Il place le DI à côté . Je précise en le repoussant : 'Le mot commence là, c'est plus loin, dis le plus lentement'.

- manque E là

J'aide pour ER

- i manque 2 pièces

Je fais entendre crrrrrrr. Il sort I O . Je montre la lettre déjà posée après le E en prononçant R 'autre comme ça' . J'essaie de l'aider en lui donnant un repère visuel pour le C mais il ne veut pas regarder.

  • Jeudi

Il annonce zeudi et commente en prenant les lettres

- c'est un J prononcé (z) DI c'est le D là.

Nous sommes obligé d'emprunter un DI dans les mots déjà écrits.
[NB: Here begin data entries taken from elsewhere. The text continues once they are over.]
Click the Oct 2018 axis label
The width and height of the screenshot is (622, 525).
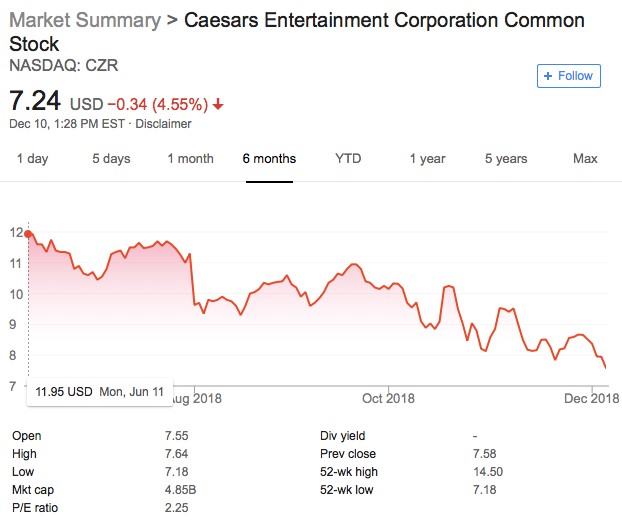coord(388,398)
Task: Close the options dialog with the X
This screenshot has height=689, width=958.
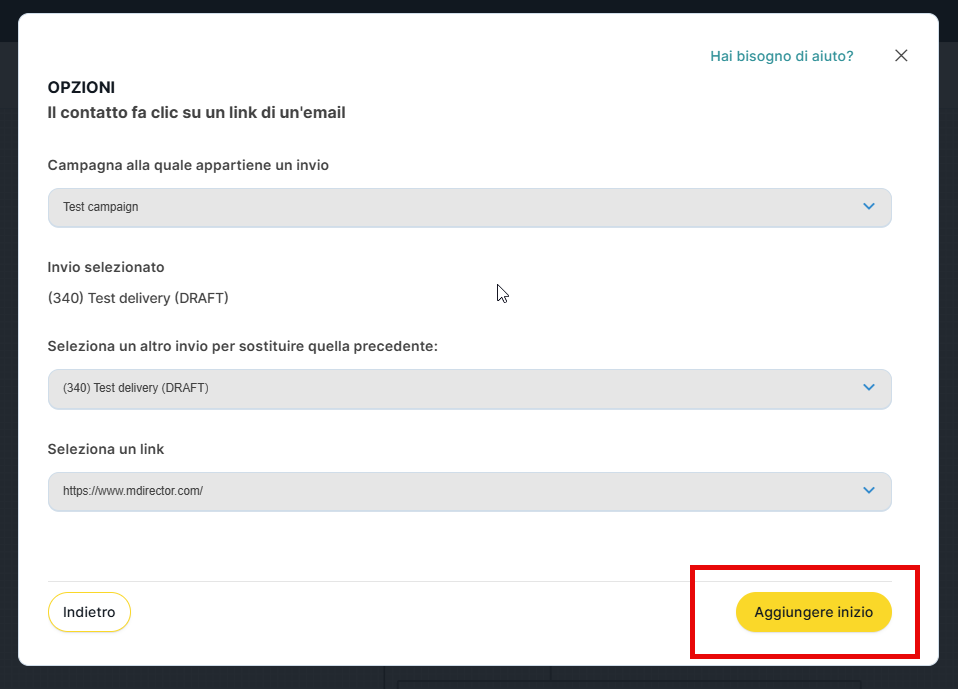Action: tap(901, 56)
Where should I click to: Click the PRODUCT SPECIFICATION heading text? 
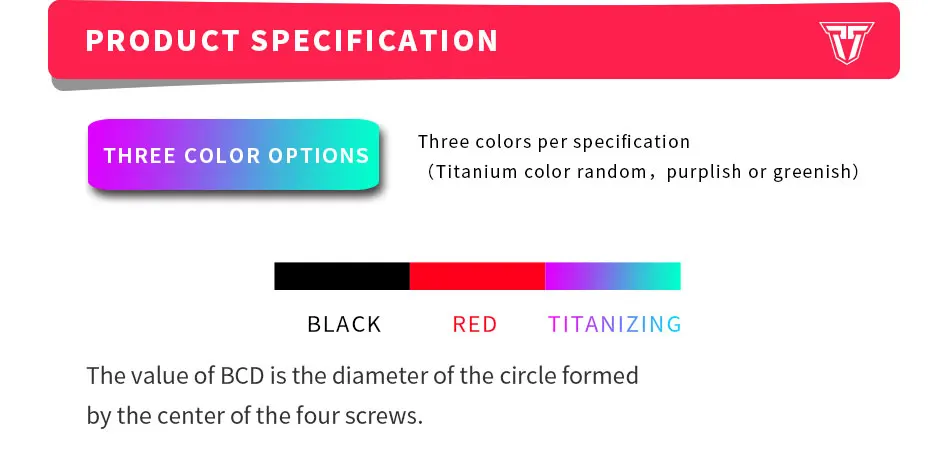coord(292,41)
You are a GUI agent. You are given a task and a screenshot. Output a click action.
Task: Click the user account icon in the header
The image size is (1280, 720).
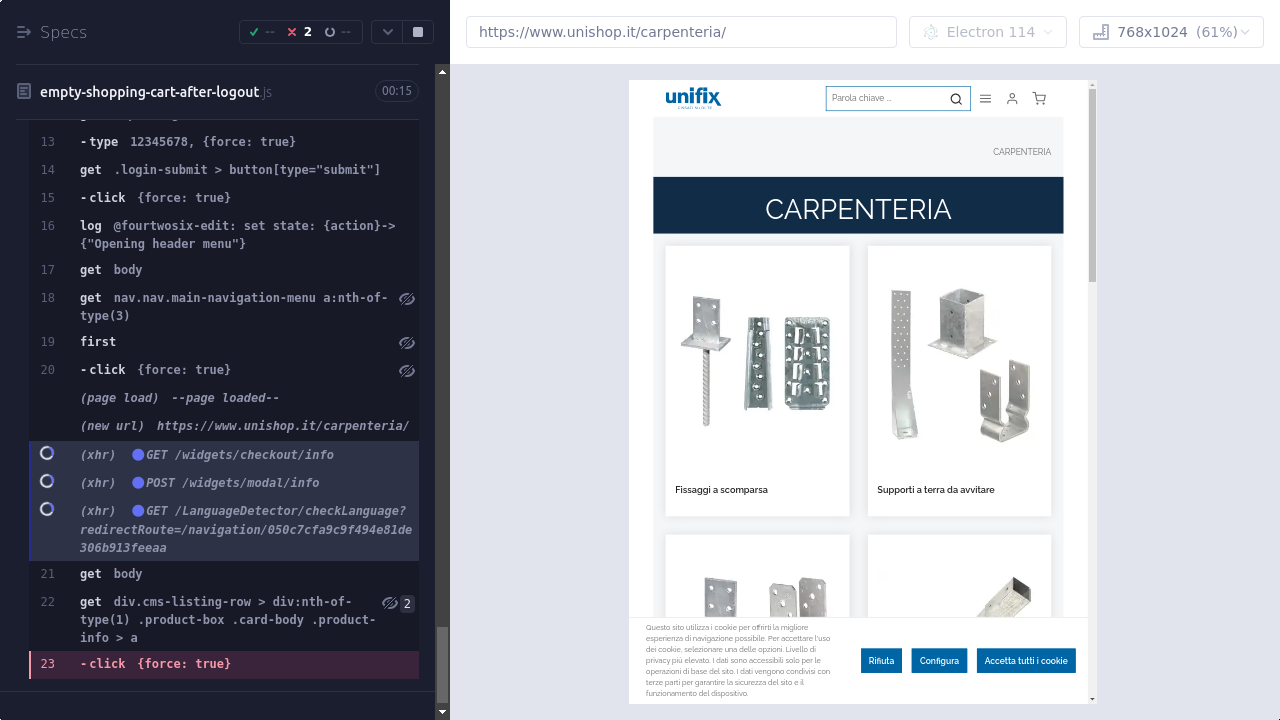tap(1012, 99)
Il prend le U et le met à côté du J. Je lui demande ce qui manque etc...

- ah oui E

- Moi j'arrête un peu

Nous prenons la photo et passons dans la pièce de l'ordinateur, il veut jouer avec le piano qui se trouve sur ce dernier..


Questionnements
- sur l'étayage proposé
J''essaie qu'il me regarde pour le geste, la forme du C. Nous finissons par y arriver mais il ne voulait regarder, ni moi, ni le geste support de mémoire, ni la forme visuelle esquissée.
- sur la référence, base nécessaire à l'autonomisation d'une unité
Quand nous avions tout manipulé en parlant, j'avais essayé d'introduire "avant le lundi" (série traditionnelle). Il ne trouve pas le dimanche qui implique la dimension cyclique. Ce sera à retravailler.
- sur les modalités de l'apprentissage de l'écrit et la façon dont le repérage des sons y participe :
>> Yann est capable de choisir des lettres constitutives du mot à écrire. Il les prépare. Il a une certaine mémoire des choix des séances précédentes à partir du travail qui a été réalisé autour d'eux. Il n'a donc pas un lexique logographique (mot) mais plutôt syllabique (cf. di). Il a conscience parfois de la présence de certaines lettres (entrée visuelle) dans un mot déjà étudié (le u de lundi). Pour les lettres manquantes, il faut passer par la prolongation du son (canal auditif) pour qu'il la retrouve. Il n'est pas encore capable de le faire par lui-même car sa "parole" n'est pas en place.
> L'écrit permet alors le placement des phonèmes dans la forme sonore du mot comme nous l'avions proposé à titre d'hypothèse. Il faut parfois lui redonner le modèle sonore pour qu'il le retrouve, sinon il repart dans n'importe quoi.

Mémoire et mémorisation.

Cette séance montre que Yann investit cet apprentissage. Il est capable de se concentrer... un temps seulement. Il utilise des bribes de souvenirs (?). La stratégie d'étayage se fonde sur un rapport énonciatif du sujet qui apprend à parler à l'énoncé qu'il doit produire. Il faut aller le chercher très loin, mais il se révèle essentiel à la séquentialité nécessaire à la parole.